Da fala do Dr. Frederico Antônio Gracia destaca-se o seu desejo de ver, na grade curricular das Faculdades de Direito, uma disciplina sobre os direitos das pessoas com deficiência o que, segundo ele, é um tema que interessa a todos, uma vez que vivemos numa sociedade imprevisível no sentido de que a qualquer um a qualquer momento pode tornar-se uma pessoa com deficiência, devido a uma doença ou acidente. É possível que haja polêmica sobre essa questão, diante da possibilidade de disciplinas como Direito Constitucional ou Direitos Humanos abarcarem a temática da deficiência.

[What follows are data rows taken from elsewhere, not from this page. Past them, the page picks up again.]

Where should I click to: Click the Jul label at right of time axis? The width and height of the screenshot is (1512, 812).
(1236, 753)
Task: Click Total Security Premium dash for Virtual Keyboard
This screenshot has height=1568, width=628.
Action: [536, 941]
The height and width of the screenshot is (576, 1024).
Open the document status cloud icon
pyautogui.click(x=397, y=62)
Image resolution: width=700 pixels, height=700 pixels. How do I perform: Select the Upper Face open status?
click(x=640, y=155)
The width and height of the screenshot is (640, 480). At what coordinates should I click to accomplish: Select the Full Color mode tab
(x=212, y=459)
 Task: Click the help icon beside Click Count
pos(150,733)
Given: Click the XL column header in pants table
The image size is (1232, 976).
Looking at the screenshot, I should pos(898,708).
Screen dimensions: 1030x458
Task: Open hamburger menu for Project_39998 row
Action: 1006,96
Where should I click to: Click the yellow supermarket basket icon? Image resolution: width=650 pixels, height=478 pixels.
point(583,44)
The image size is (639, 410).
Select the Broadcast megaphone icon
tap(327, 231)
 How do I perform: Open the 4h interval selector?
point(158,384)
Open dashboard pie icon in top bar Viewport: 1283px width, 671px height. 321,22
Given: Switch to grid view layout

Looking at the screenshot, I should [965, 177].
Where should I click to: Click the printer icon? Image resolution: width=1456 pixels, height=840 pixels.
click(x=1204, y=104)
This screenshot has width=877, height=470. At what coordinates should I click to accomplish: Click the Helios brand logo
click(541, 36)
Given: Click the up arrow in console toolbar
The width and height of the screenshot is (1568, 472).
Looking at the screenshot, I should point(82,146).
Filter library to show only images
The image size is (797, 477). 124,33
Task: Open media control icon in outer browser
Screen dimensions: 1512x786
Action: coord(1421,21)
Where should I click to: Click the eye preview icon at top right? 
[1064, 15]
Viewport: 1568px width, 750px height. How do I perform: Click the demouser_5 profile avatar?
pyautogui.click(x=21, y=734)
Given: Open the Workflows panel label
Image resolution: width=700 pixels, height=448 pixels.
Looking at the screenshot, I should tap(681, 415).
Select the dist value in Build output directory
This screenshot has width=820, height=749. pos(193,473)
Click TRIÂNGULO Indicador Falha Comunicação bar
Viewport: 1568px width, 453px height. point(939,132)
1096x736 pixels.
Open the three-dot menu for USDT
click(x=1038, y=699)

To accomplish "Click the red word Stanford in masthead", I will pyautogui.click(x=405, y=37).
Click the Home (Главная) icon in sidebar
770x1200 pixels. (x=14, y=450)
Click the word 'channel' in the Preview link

Da fala da Sra. Lia Crespo destaca-se a questão do aconselhamento de pares. Ela diz que não acha que aconselhamento seja um nome muito correto para esse tipo de atividade do CVI. O melhor seria troca entre pares, para enfatizar que não é coisa de mão única, mas sim de mão dupla. Não substitui o atendimento por psicólogos, ou psiquiatras, ou terapeutas ocupacionais, justamente por se tratar de mão dupla; trata-se de uma oportunidade oferecida pelos centros para que pessoas com deficiência, ou famílias de pessoas com deficiência, compartilhem experiências. Por meio dessa atividade, a pessoa com deficiência passa algumas dicas para que outra pessoa com deficiência possa pular etapas, porque as famílias geralmente não sabem o que fazer “quando de repente a deficiência se instala”. A entrevistada enfatiza também que a procura pelo aconselhamento deve ser de iniciativa da própria pessoa, quando se sentir preparada para esse fim. A relevância do aconselhamento reside na diferença entre ele e um tratamento com um profissional de saúde. Importante também nos casos de pobres com deficiência, sem acesso aos serviços públicos da saúde, devido, em muitos casos, à superlotação, ou seja, quando o sistema único não suporta a quantidade de usuários.